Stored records
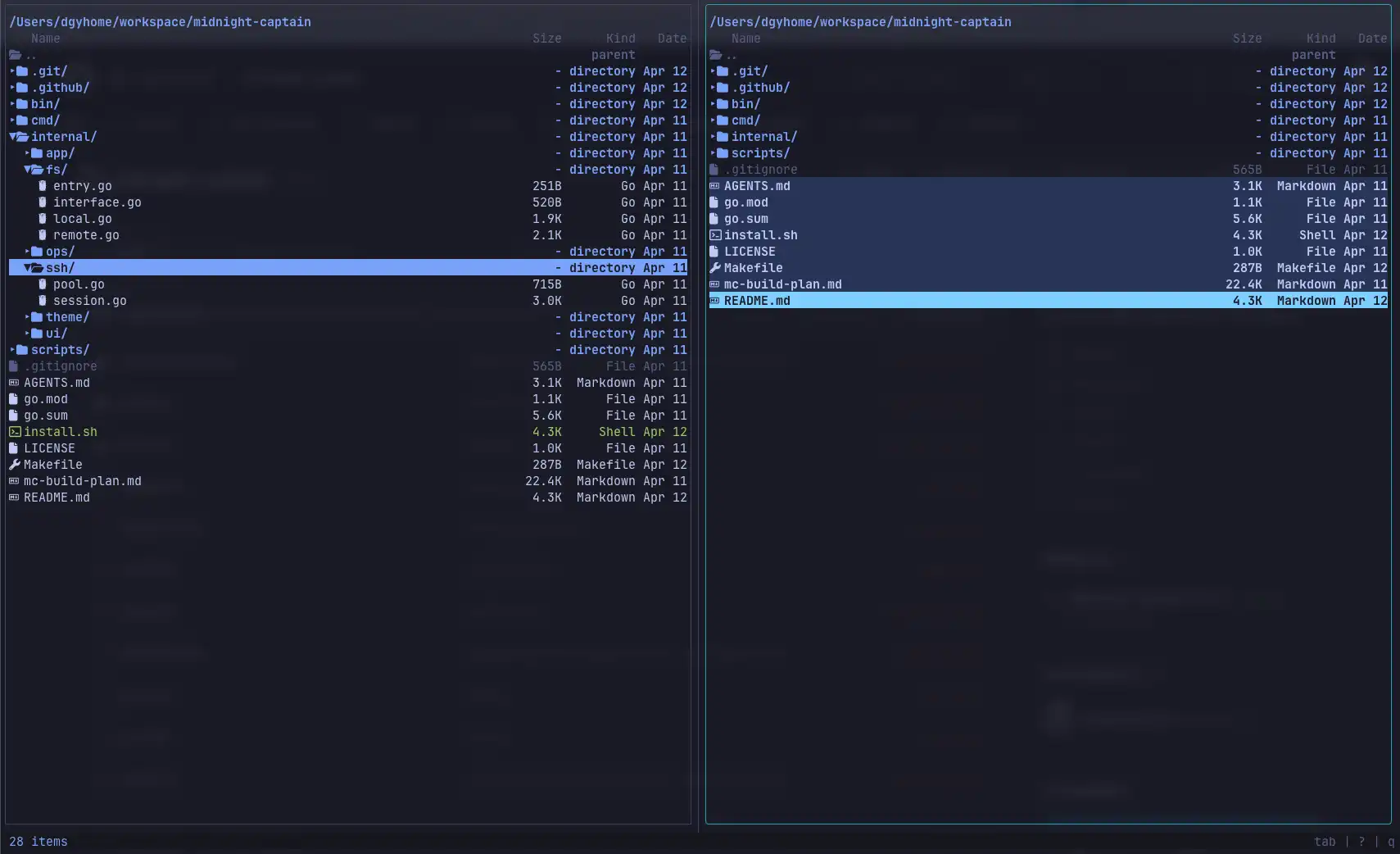The image size is (1400, 854).
Task: Select go.sum in the left pane
Action: click(x=46, y=416)
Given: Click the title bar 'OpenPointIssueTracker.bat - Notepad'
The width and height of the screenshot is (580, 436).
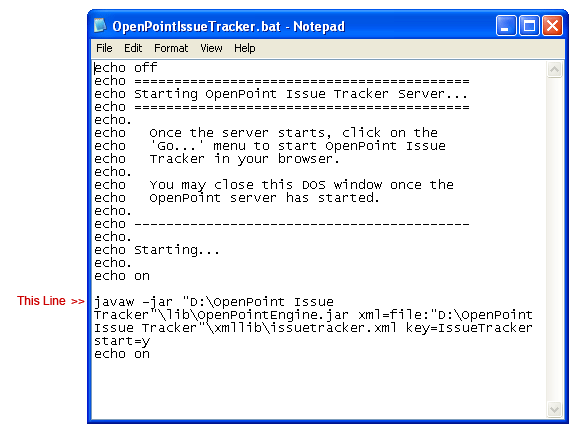Looking at the screenshot, I should pyautogui.click(x=228, y=26).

Task details:
Copy the items from the line containing "Given: Click the" through the end of the items, inclusive, leaving out the pictures.

Task result:
Given: Click the title bar 'OpenPointIssueTracker.bat - Notepad'
The width and height of the screenshot is (580, 436).
Looking at the screenshot, I should pyautogui.click(x=228, y=26).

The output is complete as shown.